# Your task
Copy the lines from the one containing "Task: Close the sev_sketches_october_01 tab" up to and including the one containing "Action: 162,85", leaving out the pictures.

# Supplied data
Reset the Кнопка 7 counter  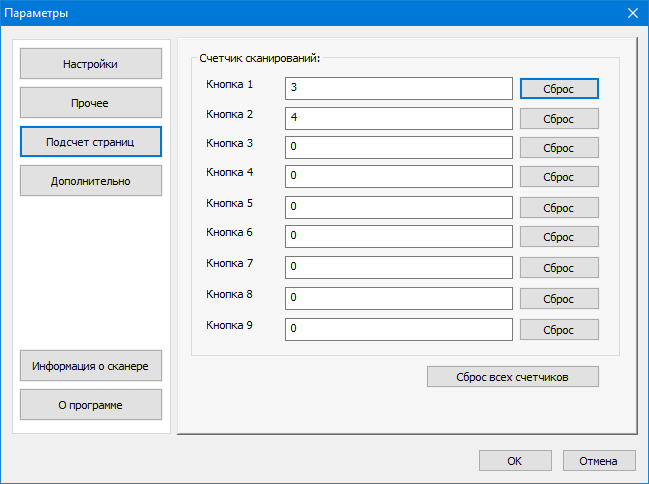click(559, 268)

* * *

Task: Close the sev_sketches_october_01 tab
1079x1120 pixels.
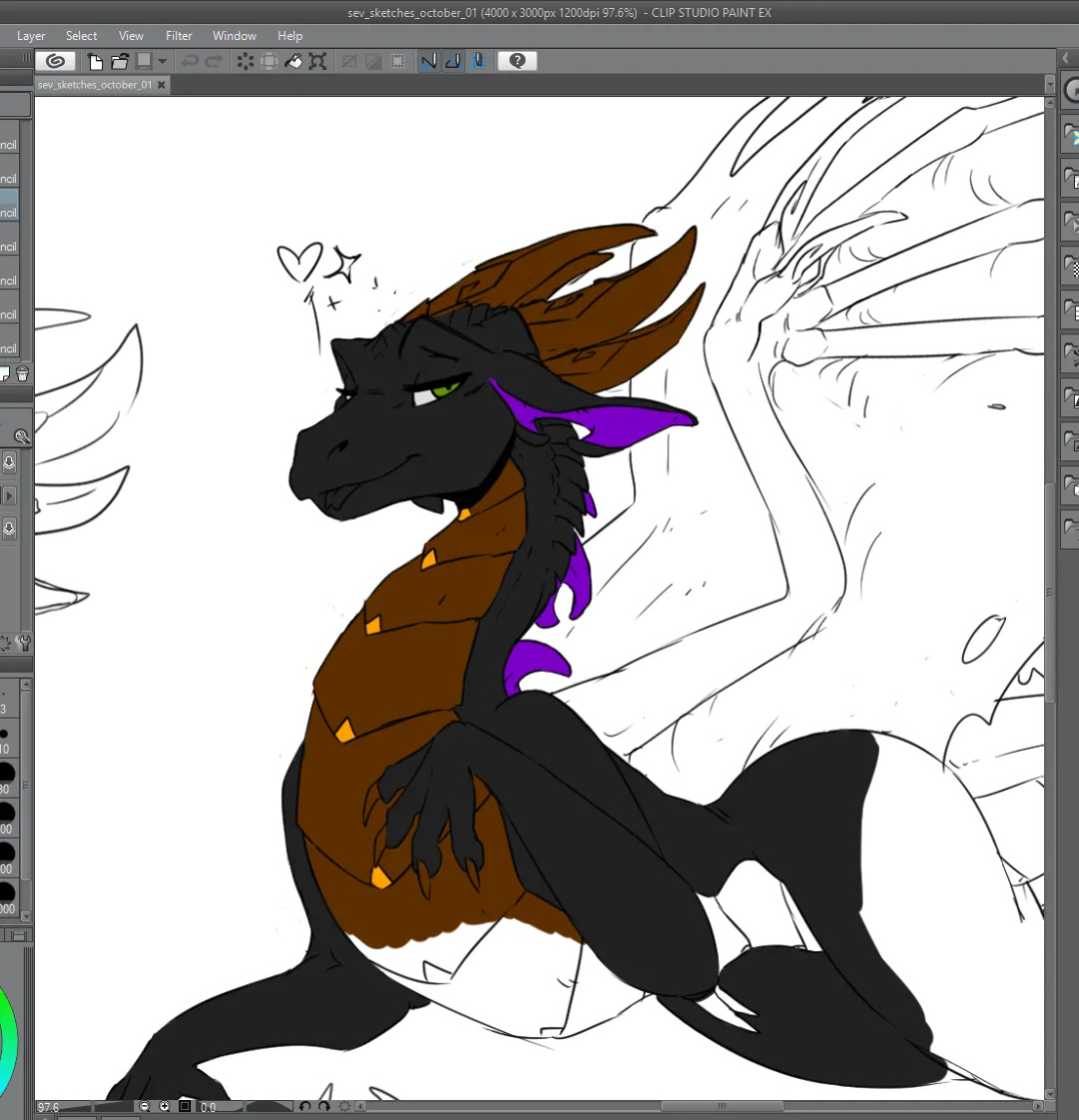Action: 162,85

...

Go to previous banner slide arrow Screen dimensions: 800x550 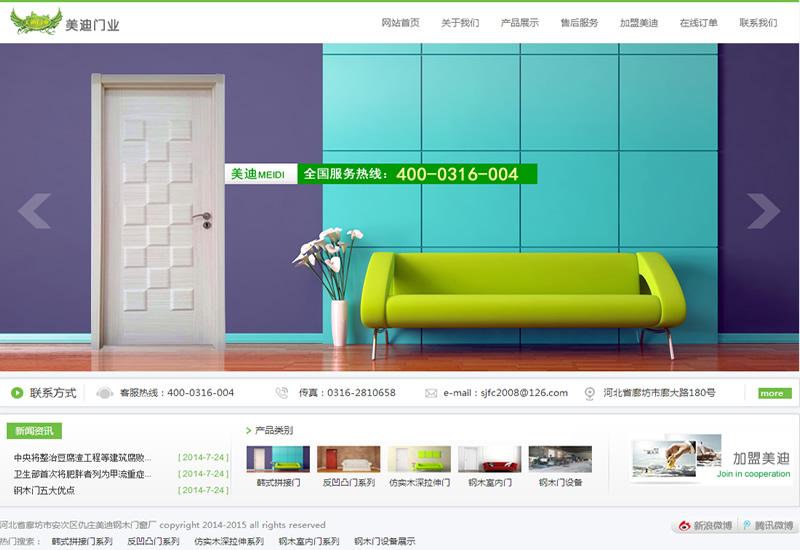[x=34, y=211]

# Answer
Task: Close the sev_sketches_october_01 tab
1079x1120 pixels.
Action: 162,85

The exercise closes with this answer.